Not all dogs enjoy the process of being groomed, either by their owner or the groomer. With some forward planning, an early introduction to grooming and positive handling methods most dogs learn to accept it as part of their daily routine, and you never know even enjoy it! Yes, some dogs actually do!
Every dog needs grooming. It’s not just long haired breeds that need to be regularly groomed. All breeds can benefit from regular grooming what ever the coat type. A healthy, clean coat is often the indication of a healthy, happy dog – indeed, a lack of grooming can even lead to health problems over time. Grooming should therefore be a routine part of the health care of your dog. Studies have even shown that regular grooming can reduce stress and blood pressure for both you and your dog, and can aid bonding.
Brushing is a vital part of pet care as it works to distribute the natural oils of the skin throughout the coat, promoting a healthier coat and cleaner skin. In our fast paced lives, this part of pet care is sometimes missed. Regular appointments with your groomer ensure this is maintained.
In addition to the direct benefits to your pet’s coat, grooming may help to point out any abnormalities in your pet’s body, such as sores, growths or bald spots. While you may not notice any lumps or bumps that have appeared on your pet, regular grooming can help to detect a problem and insure that if something does appear, you are aware of it sooner rather than later.
Professional grooming can greatly improve the cleanliness and hygiene of your pet. While you may bathe your pet at home regularly, a reputable groomer will use only top quality products and assess your dog’s coat and skin condition to ensure the most suitable are used. They will utilise the right equipment to rinse and dry your dog completely, reducing the risk of any nasty skin conditions flaring up.
During the course of the grooming process, the groomer will pay special attention to your pets' ears, eyes, mouth, teeth, pads, lumps and bumps on the skin or below the skin and perianal region- areas you probably don't notice much in daily life.

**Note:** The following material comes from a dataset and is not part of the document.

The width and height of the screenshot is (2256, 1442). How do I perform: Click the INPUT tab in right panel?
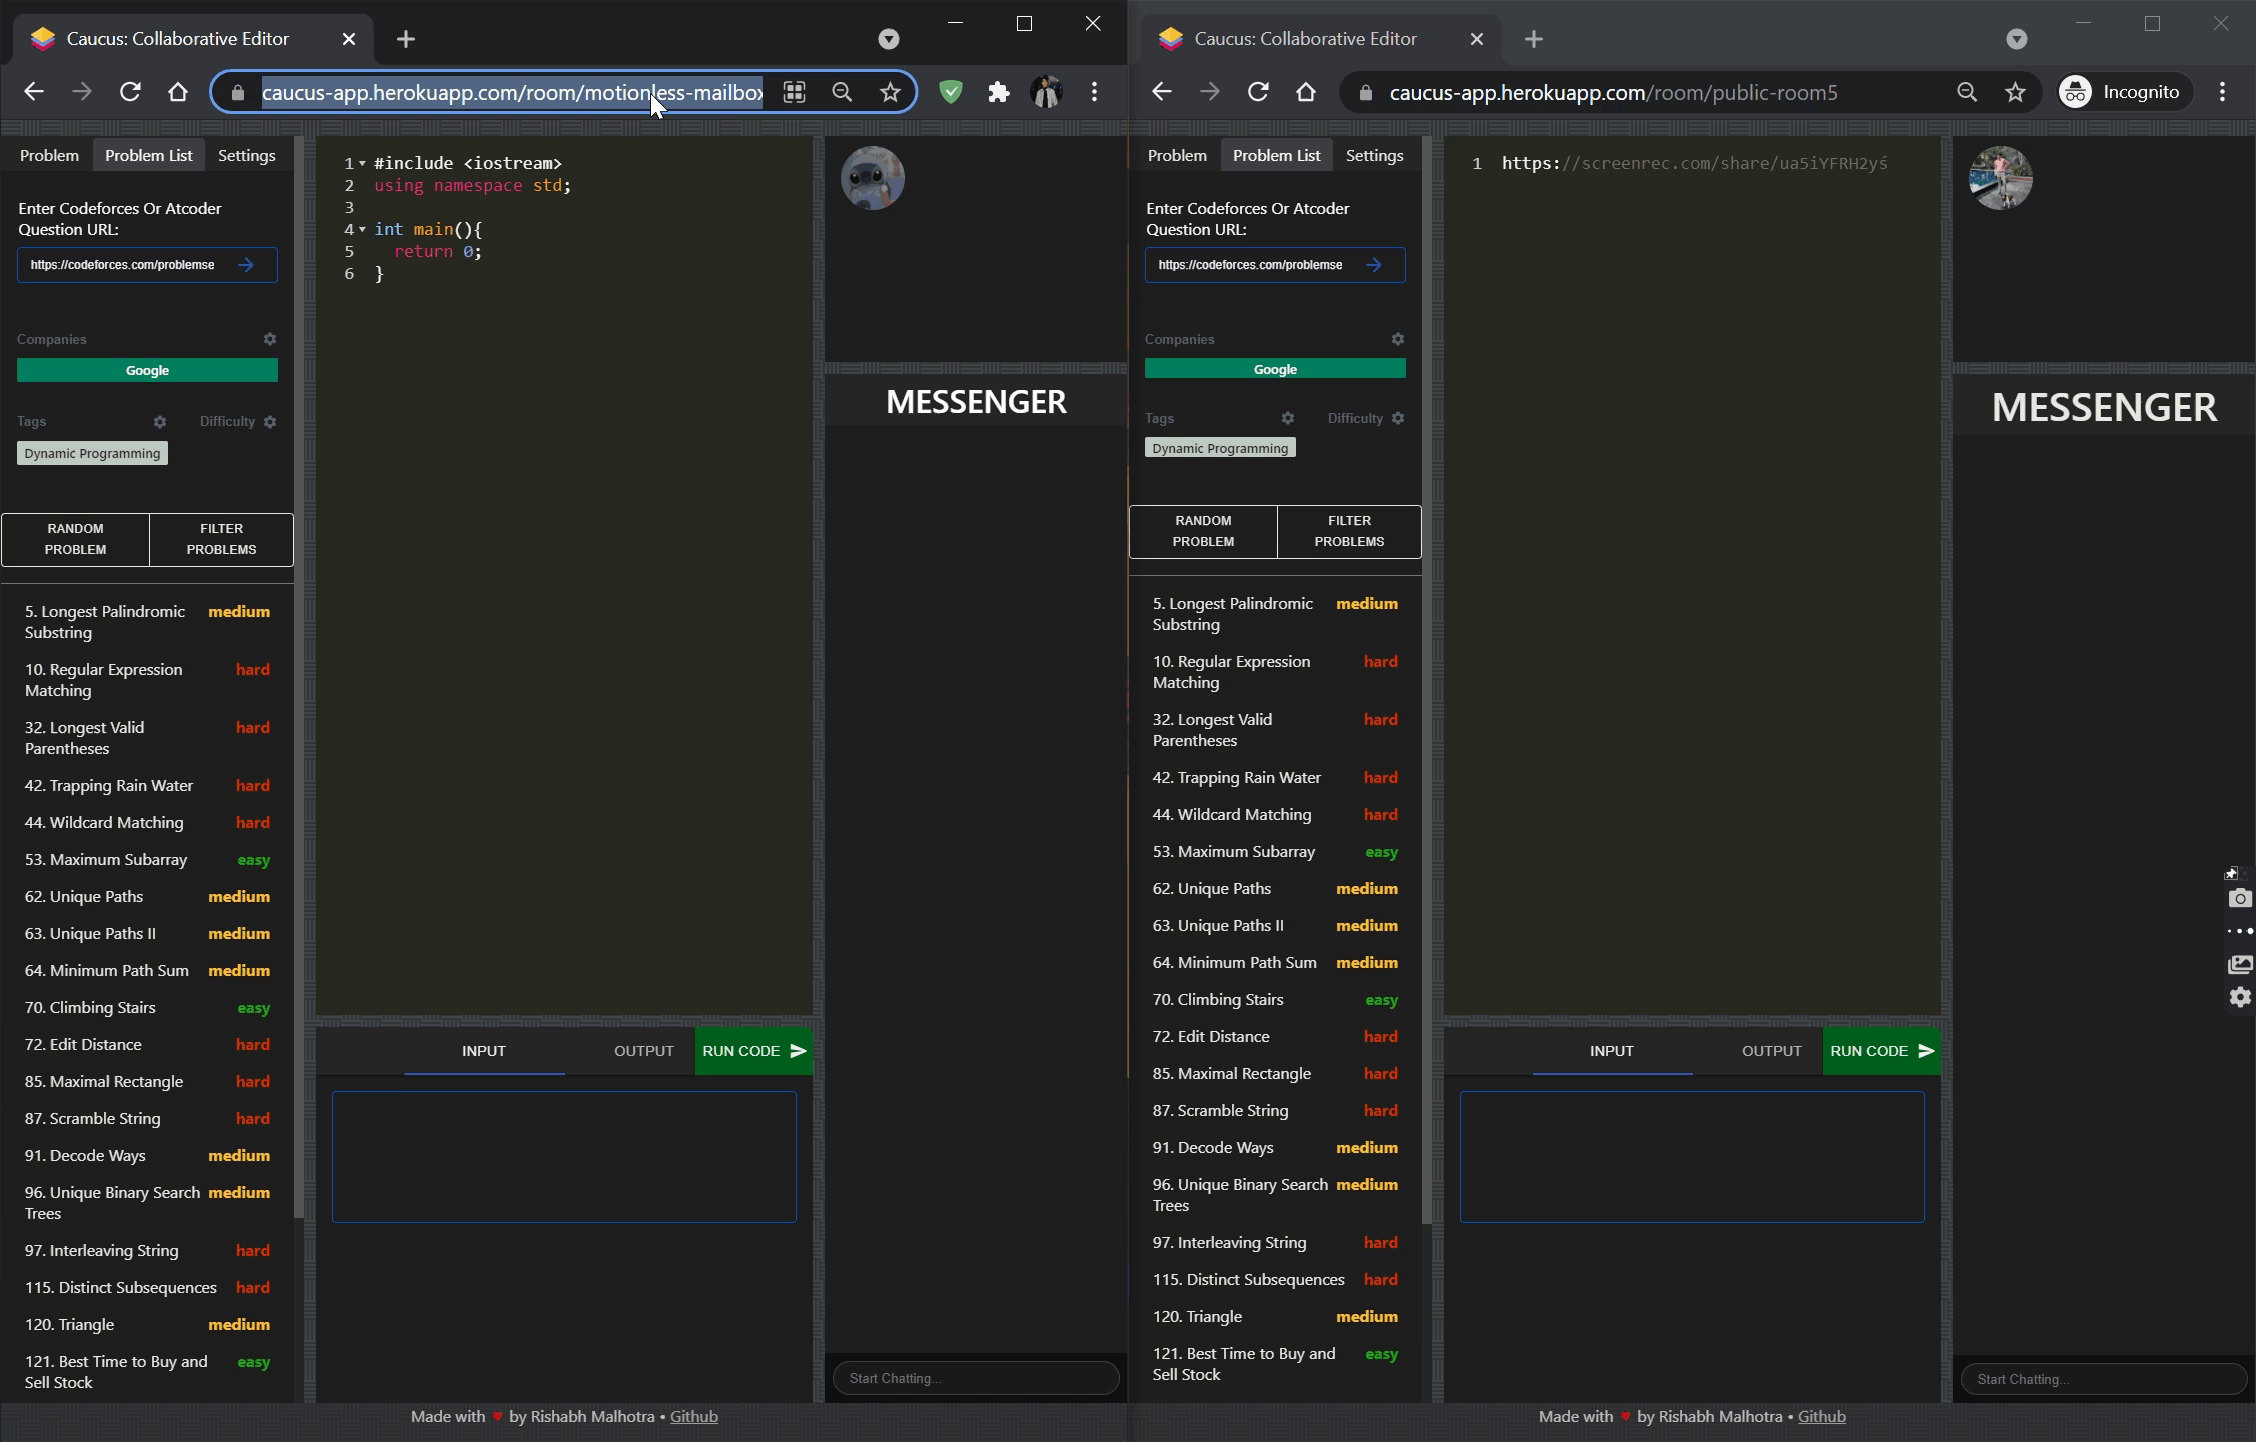(1610, 1049)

Longhair dogs tend to grow hair deep in the ear canal, and this hair can trap bacteria, causing irritation and ear infections. Your groomer will 'pluck' this hair if requested, and often do a cursory clean of the ears checking for anything abnormal. If ear discharge or redness is noticed, this can be relayed to you whereupon you can consult your vet.
Some dogs tend to grow excessive amounts of hair between their feet and paw pads, as well as around the perianal (backside) area. Excessive hair in these places can lead to hygiene problems, tangling of hair, accumulation of dirt in the hair, and even cause problems defecating and urinating. Your groomer may trim around these areas, helping to prevent problems before they can develop. Breeds of dogs such as Yorkshire Terriers, Maltese and Shih Tzu's will grow long hair on the face, mouth and eyes, and left untrimmed this hair can become matted with food particles and saliva. In addition, studies have shown that dogs with hair that is frequently in their eyes have a greater chance of developing eye infections, glaucoma and cataracts. Strategic trimming of the hair around the eyes is aesthetically pleasing, and helps to prevent health problems down the road.
Most dogs don't naturally wear down their nails fast enough to keep up with nail growth, and as a result most will need regular nail trimming in order to keep their nails at the optimum length. Long nails are the most common cause of chiropractic problems in dogs, and can contribute to joint pain and stiffness. Your pet’s body has been designed to walk with his pads on the floor, not the nails. If your dogs' nails are touching the ground, his nails are too long. Regular clipping will help to prevent problems associated with long nails. Your groomer will clip your pets' nails, and their skill and experience can often get them shorter than you can at home.
If your dog has long hair, or is prone to tangles or a dry coat, a coat conditioner may be used as a second step to the bathing process. Conditioners can help to manage the hair and make it softer, allowing for mats and tangles to be more easily removed, along with re-moisturizing the coat.
Finally, bathing your pet provides an opportunity for an impartial set of eyes to point out any issues or problems you may not have noticed with your pet. We live with our pets, and often don't notice right away if they begin to gain or lose weight, or gradually take up new behaviours. Your groomer has the advantage of only seeing your pet occasionally, and as such may notice if Fido has packed on a few pounds, or if Freddie has fleas that need to be treated.
While frequency will depend on your pets' breed, coat type or lifestyle, regular grooming sessions will help your pet to remain a healthy, clean companion to you. Your groomer will recommend how often your pet should come in to be groomed, the usual time is about 6 - 8 weeks but could vary depending on breed, coat, length of hair and lifestyle.